Every summer almost 4,000 young people aged 18-25 are admitted to hospital whilst abroad. Whether you are partying in a European hotspot, or travelling to a far flung destination for your gap year, a holiday gives you the chance to let loose and have fun with friends in the sun; however, health accidents abroad are on the rise, and can will cause nothing but stress on your summer break. Here Dr. Hilary provides Travel Health Advice for Young Adults.
Many young people do not think about the dangers of going abroad, but the reality is that everyday health problems are more likely to occur on holiday due to unsanitary conditions and heavy sun exposure and drinking. However, simply planning ahead and making sure you have a range of basic medications with you means that both yourself and your friends can stay safe and healthy during your summer break.
Before your Holiday
Before going on holiday it’s worth preparing for any common health issues that may occur, such as minor cuts and grazes, headaches and sun exposure. Travel first aid kits are important to take on holiday and typically include plasters, bandages, antiseptic cream or wipes and mild painkillers. Extra medication that I would advise packing include anti burn treatments, diarrhoea medication and insect repellent.
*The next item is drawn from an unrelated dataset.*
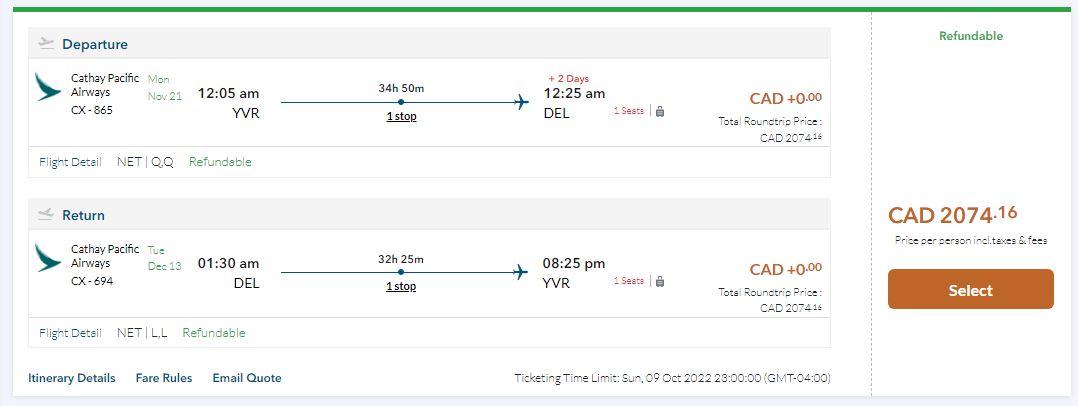Click the Departure takeoff plane icon

(46, 43)
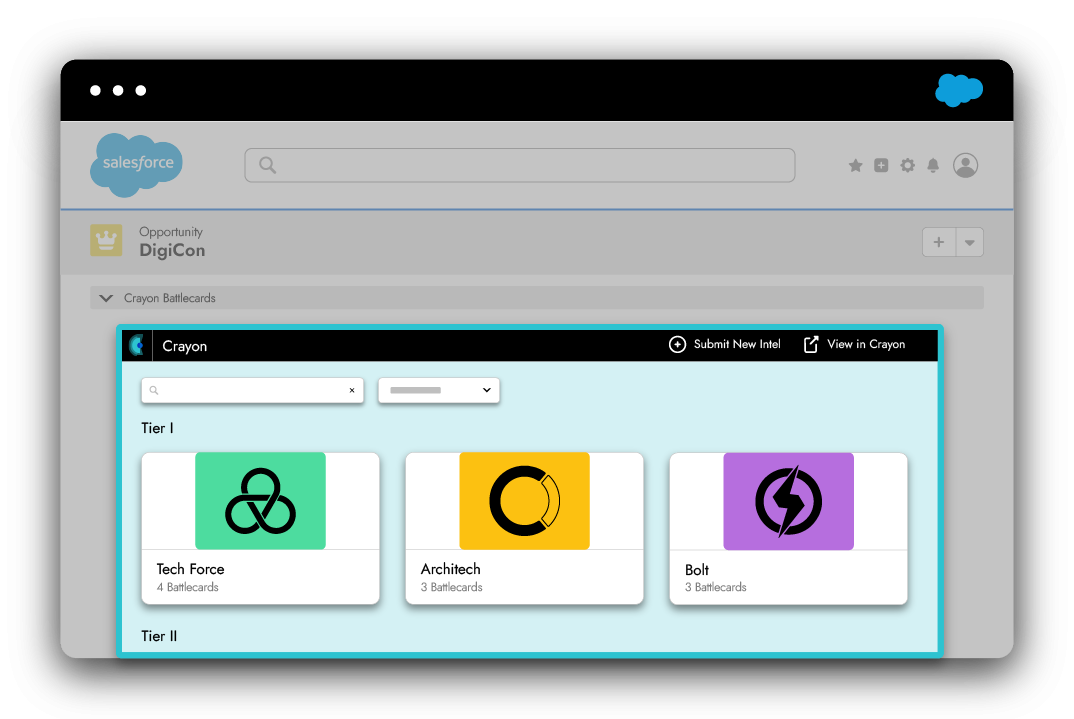Clear the Crayon search box with the x
The width and height of the screenshot is (1074, 719).
tap(352, 390)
Taking out travel health insurance is vital to ensure that in the instance that something does happen abroad, your insurance company will cover any necessary medical bills. Typically insurance can cost as little as £10 for a week and comparing this to the average medical bill abroad which can cost around £2,000, it seems foolish not to purchase a policy.
Whilst on Holiday
There are a number of dangers that you need to be aware of while on holiday and these can include anything from a small bug bite to diarrhoea, and even malaria.
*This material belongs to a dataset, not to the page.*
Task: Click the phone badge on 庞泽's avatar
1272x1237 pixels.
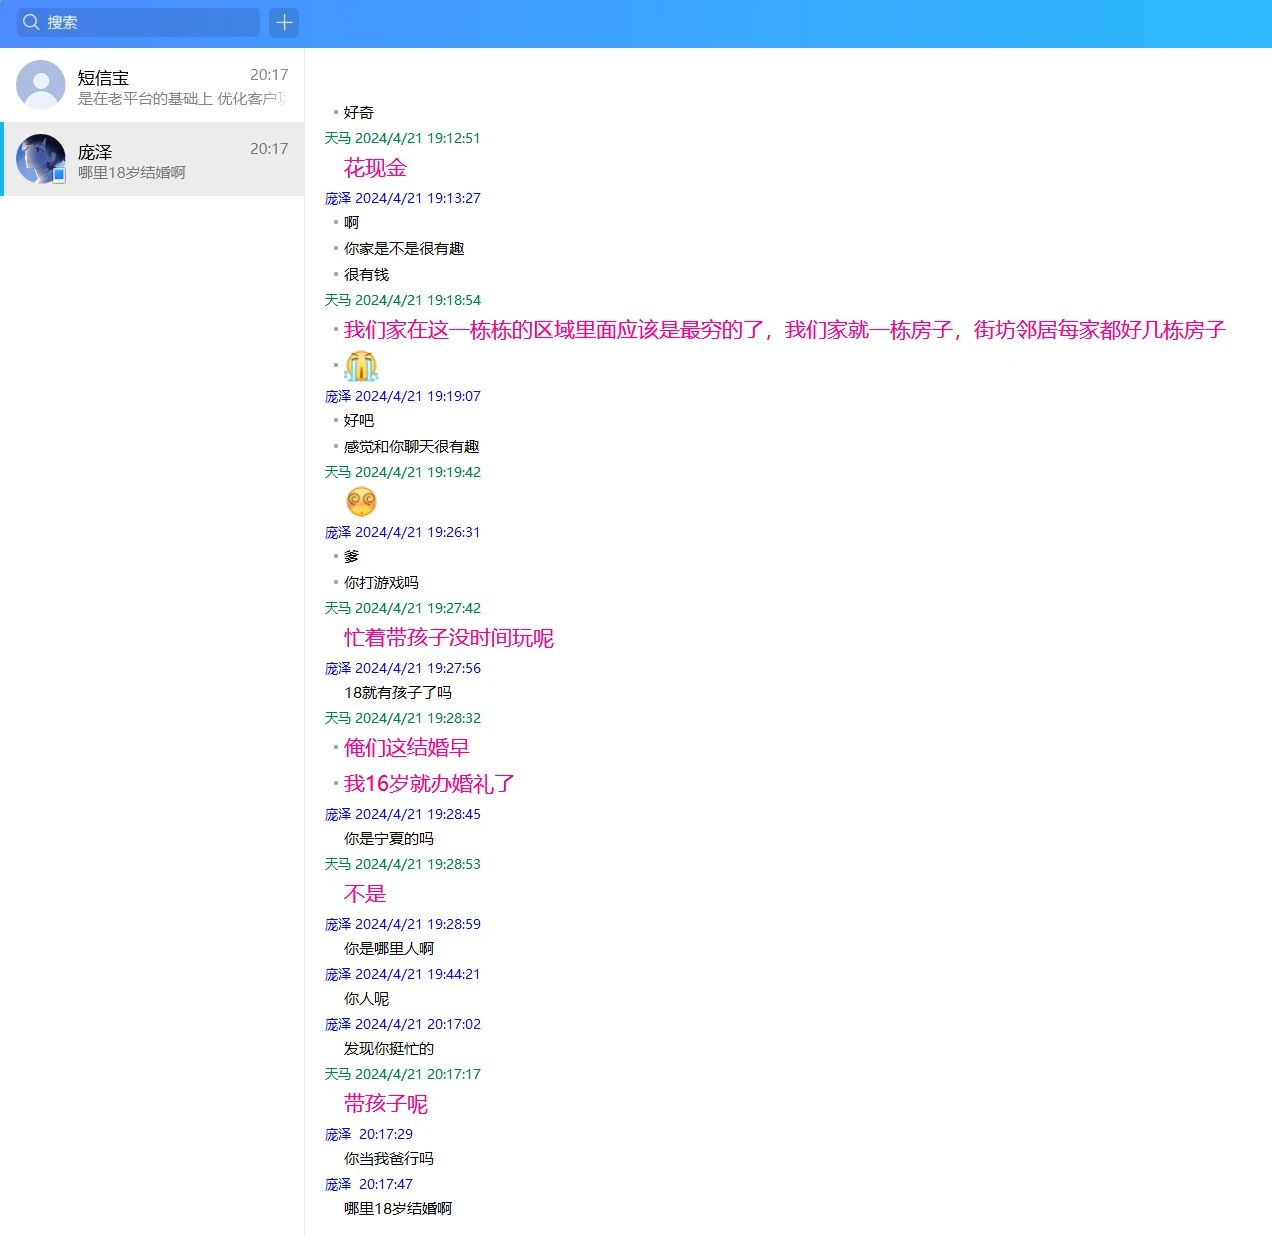Action: [59, 175]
However, alcohol is typically one of the first things that young adults often reach for when they arrive at their holiday destination, but this can often be the most dangerous. Drinking during the hot summer weather increases the risk of heat stroke caused by dehydration. Avoid drinking during the day when the sun is at its strongest but if you do drink, be sure to alternate between alcoholic drinks and water to ensure you stay hydrated. If you do become dehydrated you may experience nausea, bad headaches and even in extreme cases may need to be taken to hospital for treatment. Another side effect of drinking alcohol is increased confidence. Many young people are often involved in outdoor activities such as boating and swimming, which aren’t safe when drinking, and have the risk of causing serious injury.
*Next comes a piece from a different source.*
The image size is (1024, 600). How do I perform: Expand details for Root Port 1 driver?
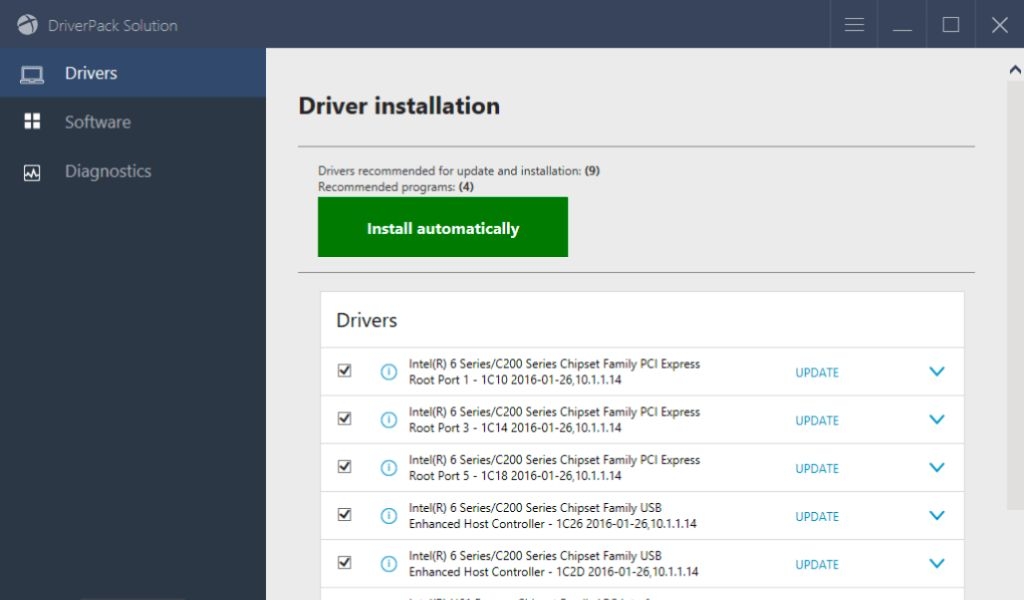click(937, 371)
The heat and power of the sun abroad is another health factor that needs to be considered. It is so important to protect your skin from damage so always wear SPF 15 or higher to protect you from the strong UV rays and be sure to reapply sun protection regularly. Sunburn can be extremely damaging, as not only is it extremely painful and unappealing to the eye, the long-term damage can result in skin cancer.
Sexual health is another health issue that sometimes is overlooked by young people, but is extremely important to think about before going on holiday. Doctors are increasingly seeing young people come back from their summer breaks with STI’s, as the relaxed environment on holiday and increased levels of alcohol, lead to inhibitions being lost and an increase in unprotected sex, unwanted pregnancy and STI’s. Shocking statistics show that 7 out of 10 young holiday makers have unprotected sex so if you are sexually active on holiday, make sure you practice safe sex and always wear a condom. For women, it is also worth considering using another form of contraception to protect against unwanted pregnancy (although it will not protect you from STI’s!).
Not usually talked about, but one of the most common health conditions that can develop on holiday, diarrhoea can occur due to different types of food you are eating and from drinking tap water. I would suggest always drinking bottled water and avoid drinks with ice drinks, especially if you are travelling outside of the EU. If you do experience diarrhoea it can be treated easily with Imodium, and using Dioralyte sachets will replenish important salts and sugars that the body needs. HealthExpress has a handy ‘Travellers Diarrhoea Pack’, which is worth taking on any trip abroad.
Also if you are travelling outside of the EU, please always research if you are travelling in an area that carries malaria. Prevalent in many countries, especially in South America, Africa and Asia, it is a nasty disease, which can cause serious health conditions and in the most serious cases be fatal. Anti-malarials are advises to be taken, sometimes a few weeks before your visit and online health advisers can recommend the best prevention for you.
Ultimately holidays are meant to be fun so if you take the necessary health precautions, there is no reason why your holiday can’t be everything you dreamed and more.